Jedne stany świętują otwarcie, w innych liczba chorych rośnie. Ameryka ściga się z wirusem

2021-06-18 22:13

Tempo szczepień w całych Stanach spada, choć wojna z koronawirusem nadal trwa. Władze sięgają już nie tylko po proste zachęty, ale usiłują zbadać czemu Amerykanie odmawiają przyjmowania zastrzyków.

To może być ostatni etap amerykańskiej kampanii w walce z pandemią. Ale zapowiada się wyjątkowo ciężko.

- Ostatnia mila, ostatnia ćwierć mili zawsze wymagają więcej wysiłku - używa sportowego porównania dr Nirav Shah (44 l.), dyrektor Centrum Kontroli i Zapobiegania Chorobom w Maine.

Kiedy Nowy Jork i Kalifornia, dwa stany, które w pandemii ucierpiały najbardziej, świętują ponowne otwarcie,  liczba hospitalizacji w niektórych częściach Missouri rośnie. W południowo-zachodniej części stanu w szpitalach znajduje się ponad 200 osób z koronawirusem, prawie dwukrotnie więcej niż na początku maja. Liczba pacjentów oddziałów intensywnej terapii w regionie potroiła się.

Rośnie też gwałtownie, z około 1000 dziennie 31 maja do prawie 2000 w tym tygodniu, liczba przypadków w Teksasie.

Jako przyczynę lekarze wskazują dwa elementy: szybciej rozprzestrzeniający się indyjski wariant delta i niechęć mieszkańców do szczepień.

- W tej chwili w USA wariant delta odpowiada za 9,7 proc. zachorowań, podczas gdy w maju tylko za 2,7 proc. - poinformowała dr Rochelle Walensky (52 l.), dyrektor Amerykańskich Centrów Kontroli i Zapobiegania Chorobom.

- To wyścig między liczbą zaszczepionych a obecnymi lub przyszłymi wariantami wirusa – uważa sekretarz zdrowia Kansas, dr Lee Norman.

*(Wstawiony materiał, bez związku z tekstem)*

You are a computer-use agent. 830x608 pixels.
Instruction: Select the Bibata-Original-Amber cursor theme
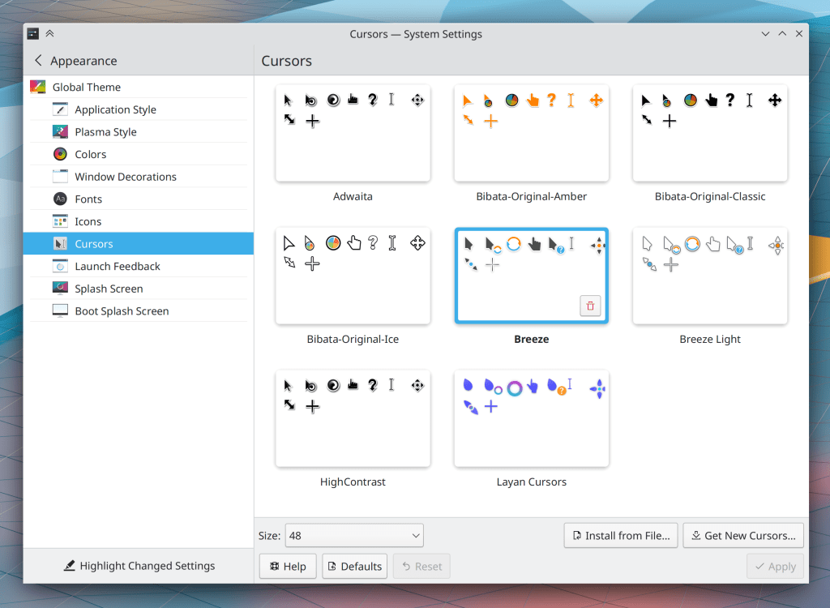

Kansas jest jednym ze stanów, które pracują nad zmianą zasad szczepień. Zamiast dużych anonimowych punktów i centrów, szczepionki miałyby trafiać do lokalnych gabinetów lekarskich. Urzędnicy służby zdrowia postrzegają lekarzy podstawowej opieki zdrowotnej jako klucz do złagodzenia obaw ludzi.

- Ludzie chcą to usłyszeć od swoich lekarzy, lekarzy, ludzi, których znają i którym ufają – uważa Norman.

Zdaniem specjalistów ta metoda może dać lepsze efekty niż zachęty finansowe. Takie jak nowa propozycja burmistrza Billa de Blasio (60 l.), który zapowiada losowanie co tydzień od lipca 10 kart debetowych z limitem $2,5 tys.

- Myślę, że zdecydowana większość nowojorczyków naprawdę wie jak wykorzystać 2500 dolarów – powiedział de Blasio.

Zapomnieli o bohaterach

Wśród ratowników, strażaków, medyków, pracowników transportu czy dostawców, którzy zostali zaproszeni na lipcową paradę bohaterów walki z pandemią zabrakło jednej grupy. To pracownicy firm pogrzebowych i grabarze, którzy w szczycie pandemii również znaleźli się na pierwszej linii.

- Ja i moi koledzy pracujący przy pogrzebach w NYC zostaliśmy zapomniani, mimo szalonej pracy w czasie pandemii - stwierdziła cytowana przez Gothamist Kiki Valentine-Rakowsky z brooklyńskiej firmy pogrzebowej.

Inny stosunek do parady mają natomiast ratownicy EMS FDNY. Jak stwierdził Oren Barzilay, przywódca związkowy, woleliby dostać pensje wystarczające na przeżycie w NYC, niż godzinną paradę za $4 mln.